Craig Fisher
Studio A14
Craig Fisher makes large-scale sculptural installations using various fabrics/materials that question representations of violence and disaster. While the individual details of the installations Fisher makes may reference the latest in avant-garde design, the overall impression is that you are being transported by your TV to the latest media disaster - or is it a film set? - Kill Bill meets South Park, The Shining via The Wizard of Oz and then back again through Bowling for Columbine! Fisher creates an aftermath of multiple popular references. Familiarity, confused by representational play, recedes, leaving a nightmarish playground of soft-edged things to consider. The theatricality of the paintings/installations Fisher makes allows the viewer to engage in a narrative interplay; the sense of saturation at play in the work makes it easy to miss the horror due to the seductive nature and materiality of the artwork.

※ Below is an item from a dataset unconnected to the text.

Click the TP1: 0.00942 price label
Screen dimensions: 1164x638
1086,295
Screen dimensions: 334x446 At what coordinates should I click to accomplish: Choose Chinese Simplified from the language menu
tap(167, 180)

He is particularly interested in playing with boundaries, mixing techniques of art and craft, referencing both ‘high’ and ‘low’ culture, and juxtaposing the pictorial with the sculptural as potential spaces of slippage, which allow for discoveries beyond confined and referenced fields of art production. The audience are asked to perceive this ‘state-in-between’ as a challenge to their habits of looking.
Fisher is interested in exploring notions of interdisciplinarity as a way of examining the boundaries between disciplines. He interrogates the use of textiles and non-traditional materials within Fine Art Practice as a way of considering its subversive potential and to question predetermined boundaries.